[2015-05-20] Themodynamic Data Legacy Rescue Project Update uri icon

DCO ID 11121/8220-8367-7863-2704-CC

Date Submitted

  • 2015-05-20

Update Text

  • 1. Rescued Datasets:
    A number of rescued datasets have been registered on the DCO data portal. They are accessible through the DCO dataset browser under the EPC community: http://deepcarbon.net/dco_datasets

    2. Data Extraction Workflow:
    A data extraction workflow was established based on current facilities available, and was used to rescue datasets.

    (1) Archive the pdf documents in a web server.
    (2) Log in the virtual machine remotely - with user name ‘dco_user’. Password can be required via Patrick westp@rpi.edu.
    (3) Download the pdf documents in from the web server to the virtual machine.
    (4) Launch the PDF2XL tool on the virtual machine - Read this document to learn features of PDF2XL
    (5) Load a PDF document into PDF2XL. Draw a bounding box for each table in a page and the tool will recognize the structure of the table (i.e. columns and rows) , the record in each cell and the column headers. The result is shown in a spreadsheet on the same user interface.
    (6) Check the result quality by moving highlight in the cells of the spreadsheet. Comment: It is a pity that we cannot edit in the spreadsheet directly.
    (7) Output the result into an Excel table and then edit the errors recognized in Step 2.
    (8) Locate the PDF record --- in this case study all PDFs are journal papers --- on the publisher's website, and download the citation information and the DOI. Paste the citation information and DOI into the Excel table generated in Step 3.
    (9) Register metadata of the original paper and the rescued dataset on a data portal, such as the DCO data portal.

    3. Further Work:
    Dr.
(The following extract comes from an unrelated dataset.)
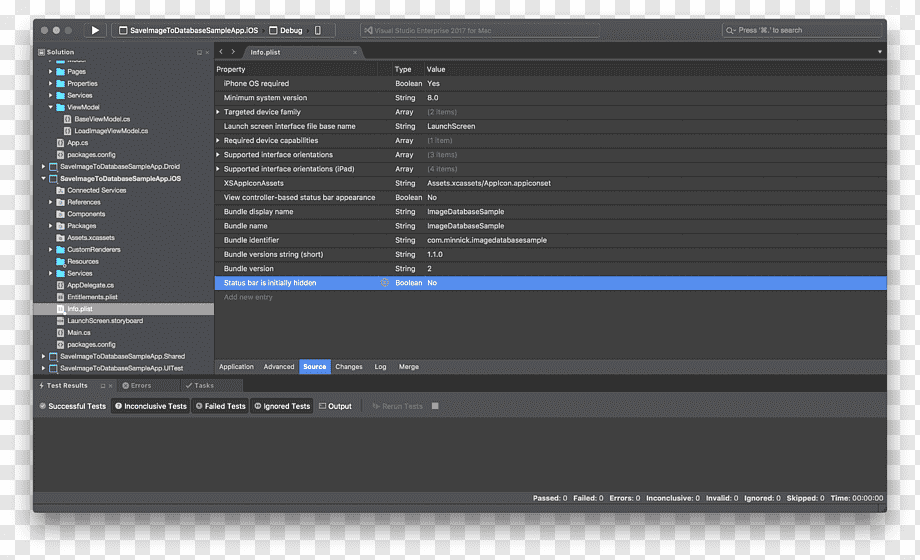Open the Debug configuration selector
The height and width of the screenshot is (560, 920).
tap(286, 31)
Mark Ghiorso suggested a workflow and esp. the metadata that a geoscientist would like to capture.
    (1) select a reference
    (2) locate that reference as an electronic document in the university library
    (3) download the reference
    (4) metadata: identify and record the chemical composition of the material being studied in the paper; this could be a mineral name found in the title of the paper or in the text, or it could be a chemical composition recorded in a table; identify the source of this material: is it natural or synthetic?
    (5) metadata: identify the structure of the material. Is this a solid, liquid or gas. If the material is a solid, what is the crystal system or space group that characterizes the structure.
    (6) metadata: identify how the experiments were done? Are these experiments (1) high-temperature drop calorimetry, (2) low-temperature adiabatic calorimetry, or (3) differential scanning calorimetry, (4) something else was done
    (7) metadata: identify where the experiments were done: name of lab, where is the lab located?
    (8) metadata: identify the experimental device that was used and who manufactured the device
    (9) metadata: identify the standards that were used, if any, to calibrate the measurement device
    (10) metadata: identify the capsule material if any that contained the experimental material; was the capsule sealed or open?
    (11) metadata: identify the temperature-time history of the experiment, if that information is reported
    (12) metadata: identify the measurement units for temperature, and heat content or heat capacity.
    (13) metadata: identify the mass of material used in the experiment
    (13) metadata: identify whether the experiment was performed in air or in contact with some other gas, and so, what gas
    (14) metadata: identify how the experimental results are presented: tabular form or as graphs
    (15) data: tabulate experimental results for each data type (as in #6) as a function of measured temperature; include the precision of each measurement, if reported; it is possible that the precision could be stated in general terms somewhere in the text and not in the data tables.
    (16) store the original PDF document in the data repository for future reference and clarification of metadata

    For more automated document processing approaches such as NLP. Prof. Gihorso also offered a few suggestions on topics that a geoscientist are interested:
    (1) How many papers report measurements using the technique of low-temperature adiabatic calorimetry (AC)? How many high-temperature drop calorimetry DC)? How many differential scanning calorimetry (DSC)?
    (2) What substances have been investigated over what temperature ranges? are there patterns to this distribution?
    (3) For each substance, are there measurements made using AC and DC/DSC? These measurements could be reported in separate papers
    (4) What laboratories perform the majority of experiments; make a list of labs in descending order
    (5) When were the experiments done (i.e. date of publication)? Code these by type of experiment (AC, DC, DSC).
    (6) Where were the experiments done (i.e. location of lab)? Code these by type of experiment (AC, DC, DSC).
    (7) What substances investigated have experimental results that report heat content or heat capacity anomalies associated with: (a) structural phase transitions, (2) magnetic phase transitions, (3) electronic phase transitions, (4) cation-ordering effects in minerals, or (5) change in phase state (i.e. solid to liquid, liquid to gas)?
    (7) Are there substances that have been investigated by more than one laboratory?
    (8) As a function of time (i.e. date of publication), what units are used to report results of measurements?